WORK ITEM:
Find the line with "Register today (471, 693)" in the entries below, then reproduce it and every line after it down to and including the line with "TA Tech Business NewZ: Bots", exactly.

SUPPLIED DATA:
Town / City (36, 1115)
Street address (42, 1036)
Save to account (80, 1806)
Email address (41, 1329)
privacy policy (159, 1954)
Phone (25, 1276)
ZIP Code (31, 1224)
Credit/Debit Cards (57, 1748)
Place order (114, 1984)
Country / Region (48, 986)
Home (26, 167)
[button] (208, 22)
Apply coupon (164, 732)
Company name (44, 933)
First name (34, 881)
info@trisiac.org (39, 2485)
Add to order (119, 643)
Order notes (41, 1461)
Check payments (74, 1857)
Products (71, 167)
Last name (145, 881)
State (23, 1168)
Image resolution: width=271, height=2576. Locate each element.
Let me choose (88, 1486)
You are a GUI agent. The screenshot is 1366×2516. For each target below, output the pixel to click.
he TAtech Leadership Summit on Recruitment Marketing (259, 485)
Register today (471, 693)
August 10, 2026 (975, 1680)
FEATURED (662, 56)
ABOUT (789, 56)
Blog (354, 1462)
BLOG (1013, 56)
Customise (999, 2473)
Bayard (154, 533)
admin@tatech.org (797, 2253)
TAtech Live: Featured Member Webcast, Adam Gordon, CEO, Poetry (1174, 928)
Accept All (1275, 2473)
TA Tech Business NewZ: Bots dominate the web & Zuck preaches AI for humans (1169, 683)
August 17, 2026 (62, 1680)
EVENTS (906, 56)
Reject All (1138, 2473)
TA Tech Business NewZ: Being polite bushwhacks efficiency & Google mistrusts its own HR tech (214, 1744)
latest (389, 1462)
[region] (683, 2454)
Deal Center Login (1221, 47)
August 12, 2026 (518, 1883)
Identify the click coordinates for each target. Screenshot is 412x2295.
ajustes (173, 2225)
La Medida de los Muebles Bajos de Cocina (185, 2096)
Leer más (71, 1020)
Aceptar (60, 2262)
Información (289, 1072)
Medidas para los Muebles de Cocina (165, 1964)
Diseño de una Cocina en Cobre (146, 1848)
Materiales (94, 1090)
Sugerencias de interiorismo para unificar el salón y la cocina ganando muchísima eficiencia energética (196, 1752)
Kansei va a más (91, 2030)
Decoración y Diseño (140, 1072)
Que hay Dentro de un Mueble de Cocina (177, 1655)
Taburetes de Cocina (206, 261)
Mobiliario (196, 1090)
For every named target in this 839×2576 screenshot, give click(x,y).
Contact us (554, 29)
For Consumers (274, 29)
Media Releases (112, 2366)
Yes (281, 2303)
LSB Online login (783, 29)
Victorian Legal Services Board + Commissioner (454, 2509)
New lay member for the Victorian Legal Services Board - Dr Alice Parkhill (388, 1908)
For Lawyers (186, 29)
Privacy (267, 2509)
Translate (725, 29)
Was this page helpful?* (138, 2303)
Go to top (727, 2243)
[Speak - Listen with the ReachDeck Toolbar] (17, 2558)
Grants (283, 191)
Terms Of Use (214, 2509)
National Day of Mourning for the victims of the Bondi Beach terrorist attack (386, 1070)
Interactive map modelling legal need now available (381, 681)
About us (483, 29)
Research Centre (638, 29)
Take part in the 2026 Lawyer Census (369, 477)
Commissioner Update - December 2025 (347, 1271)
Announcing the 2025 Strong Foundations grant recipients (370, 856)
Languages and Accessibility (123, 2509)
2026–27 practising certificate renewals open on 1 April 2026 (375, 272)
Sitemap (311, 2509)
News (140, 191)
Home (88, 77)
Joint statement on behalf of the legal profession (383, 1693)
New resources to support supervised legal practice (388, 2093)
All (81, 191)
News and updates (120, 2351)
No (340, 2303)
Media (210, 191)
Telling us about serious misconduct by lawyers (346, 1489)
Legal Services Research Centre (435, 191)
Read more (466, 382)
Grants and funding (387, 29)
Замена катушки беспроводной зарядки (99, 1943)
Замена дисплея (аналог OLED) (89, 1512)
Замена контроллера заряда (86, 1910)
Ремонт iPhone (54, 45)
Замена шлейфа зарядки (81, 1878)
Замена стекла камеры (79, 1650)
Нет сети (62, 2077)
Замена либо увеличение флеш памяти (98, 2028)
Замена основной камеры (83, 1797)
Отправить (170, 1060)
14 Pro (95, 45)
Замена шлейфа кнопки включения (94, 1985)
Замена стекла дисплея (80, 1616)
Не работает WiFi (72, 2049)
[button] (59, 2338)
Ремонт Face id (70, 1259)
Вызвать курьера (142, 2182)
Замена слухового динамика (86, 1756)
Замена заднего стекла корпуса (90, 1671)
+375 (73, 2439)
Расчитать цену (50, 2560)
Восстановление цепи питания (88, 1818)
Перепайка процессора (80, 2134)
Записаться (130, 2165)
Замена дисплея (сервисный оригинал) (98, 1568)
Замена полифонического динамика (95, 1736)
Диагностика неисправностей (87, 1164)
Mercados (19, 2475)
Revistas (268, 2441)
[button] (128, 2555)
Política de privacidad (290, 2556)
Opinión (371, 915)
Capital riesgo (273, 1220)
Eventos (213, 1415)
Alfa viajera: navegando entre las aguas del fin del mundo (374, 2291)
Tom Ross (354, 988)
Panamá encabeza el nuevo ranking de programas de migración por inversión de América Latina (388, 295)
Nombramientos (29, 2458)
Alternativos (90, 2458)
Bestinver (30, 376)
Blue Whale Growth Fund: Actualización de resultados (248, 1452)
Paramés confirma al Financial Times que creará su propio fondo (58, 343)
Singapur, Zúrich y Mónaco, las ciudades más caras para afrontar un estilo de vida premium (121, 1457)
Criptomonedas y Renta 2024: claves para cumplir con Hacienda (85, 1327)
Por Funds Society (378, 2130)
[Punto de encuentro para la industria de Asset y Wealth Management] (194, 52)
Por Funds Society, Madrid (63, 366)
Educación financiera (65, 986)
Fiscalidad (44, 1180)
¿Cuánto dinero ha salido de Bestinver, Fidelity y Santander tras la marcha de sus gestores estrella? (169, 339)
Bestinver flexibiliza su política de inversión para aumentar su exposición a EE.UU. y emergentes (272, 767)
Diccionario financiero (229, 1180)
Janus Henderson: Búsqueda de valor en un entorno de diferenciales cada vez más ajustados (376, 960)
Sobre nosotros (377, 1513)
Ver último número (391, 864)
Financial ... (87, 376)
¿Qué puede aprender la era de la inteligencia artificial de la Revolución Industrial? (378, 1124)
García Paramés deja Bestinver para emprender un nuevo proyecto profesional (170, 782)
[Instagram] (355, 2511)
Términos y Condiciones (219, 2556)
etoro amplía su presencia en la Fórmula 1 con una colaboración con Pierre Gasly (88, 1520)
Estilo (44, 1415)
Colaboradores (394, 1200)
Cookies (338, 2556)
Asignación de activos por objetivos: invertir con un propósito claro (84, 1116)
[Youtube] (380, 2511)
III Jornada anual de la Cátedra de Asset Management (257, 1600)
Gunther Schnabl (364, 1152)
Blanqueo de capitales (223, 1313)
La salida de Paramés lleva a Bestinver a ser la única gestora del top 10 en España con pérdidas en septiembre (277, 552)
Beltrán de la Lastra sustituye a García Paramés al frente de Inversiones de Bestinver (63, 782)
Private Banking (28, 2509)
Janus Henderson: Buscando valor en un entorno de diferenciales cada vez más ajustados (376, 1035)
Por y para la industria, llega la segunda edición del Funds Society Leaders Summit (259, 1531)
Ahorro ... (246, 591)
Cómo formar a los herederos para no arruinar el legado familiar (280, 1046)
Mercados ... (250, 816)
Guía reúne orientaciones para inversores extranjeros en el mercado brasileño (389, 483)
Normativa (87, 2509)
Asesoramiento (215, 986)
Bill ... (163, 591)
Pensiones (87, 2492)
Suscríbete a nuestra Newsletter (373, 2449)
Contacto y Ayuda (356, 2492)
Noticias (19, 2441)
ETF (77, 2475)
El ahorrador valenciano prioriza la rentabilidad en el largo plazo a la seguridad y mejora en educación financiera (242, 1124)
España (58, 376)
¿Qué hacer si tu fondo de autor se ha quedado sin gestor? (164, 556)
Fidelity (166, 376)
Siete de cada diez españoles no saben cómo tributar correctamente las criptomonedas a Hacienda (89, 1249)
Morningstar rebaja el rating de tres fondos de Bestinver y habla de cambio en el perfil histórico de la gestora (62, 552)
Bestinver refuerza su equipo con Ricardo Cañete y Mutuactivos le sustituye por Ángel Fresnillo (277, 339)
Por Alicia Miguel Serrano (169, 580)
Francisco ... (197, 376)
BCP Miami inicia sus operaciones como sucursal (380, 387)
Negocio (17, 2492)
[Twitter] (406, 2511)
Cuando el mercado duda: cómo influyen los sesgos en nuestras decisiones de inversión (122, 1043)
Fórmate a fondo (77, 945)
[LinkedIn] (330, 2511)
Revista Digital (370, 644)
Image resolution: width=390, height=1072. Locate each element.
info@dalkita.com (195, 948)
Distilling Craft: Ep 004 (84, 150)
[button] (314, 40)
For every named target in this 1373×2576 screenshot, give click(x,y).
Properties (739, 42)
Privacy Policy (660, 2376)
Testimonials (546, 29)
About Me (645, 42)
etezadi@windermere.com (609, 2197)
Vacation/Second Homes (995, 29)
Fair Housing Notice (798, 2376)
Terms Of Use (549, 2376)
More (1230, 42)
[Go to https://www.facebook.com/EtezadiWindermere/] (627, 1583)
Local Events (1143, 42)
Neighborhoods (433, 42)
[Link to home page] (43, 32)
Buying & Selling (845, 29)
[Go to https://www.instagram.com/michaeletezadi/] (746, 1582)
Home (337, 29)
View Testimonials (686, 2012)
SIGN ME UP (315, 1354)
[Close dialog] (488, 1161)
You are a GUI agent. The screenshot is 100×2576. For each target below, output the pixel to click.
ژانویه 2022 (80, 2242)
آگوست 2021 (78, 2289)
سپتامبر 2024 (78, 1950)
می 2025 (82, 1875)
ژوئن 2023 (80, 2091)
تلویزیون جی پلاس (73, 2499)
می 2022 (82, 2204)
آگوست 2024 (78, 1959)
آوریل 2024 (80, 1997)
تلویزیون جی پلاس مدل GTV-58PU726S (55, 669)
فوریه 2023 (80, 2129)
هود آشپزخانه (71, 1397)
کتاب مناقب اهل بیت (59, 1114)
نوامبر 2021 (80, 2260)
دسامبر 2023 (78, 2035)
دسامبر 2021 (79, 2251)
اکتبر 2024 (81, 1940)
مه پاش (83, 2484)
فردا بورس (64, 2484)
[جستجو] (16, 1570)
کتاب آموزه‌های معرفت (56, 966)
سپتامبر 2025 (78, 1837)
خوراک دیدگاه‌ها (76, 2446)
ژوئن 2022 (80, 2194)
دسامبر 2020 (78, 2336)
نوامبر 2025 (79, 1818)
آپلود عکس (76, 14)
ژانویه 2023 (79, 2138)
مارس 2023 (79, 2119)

RESPONSE BOX:
Register today (471, 693)
August 10, 2026 (975, 1680)
FEATURED (662, 56)
ABOUT (789, 56)
Blog (354, 1462)
BLOG (1013, 56)
Customise (999, 2473)
Bayard (154, 533)
admin@tatech.org (797, 2253)
TAtech Live: Featured Member Webcast, Adam Gordon, CEO, Poetry (1174, 928)
Accept All (1275, 2473)
TA Tech Business NewZ: Bots dominate the web & Zuck preaches AI for humans (1169, 683)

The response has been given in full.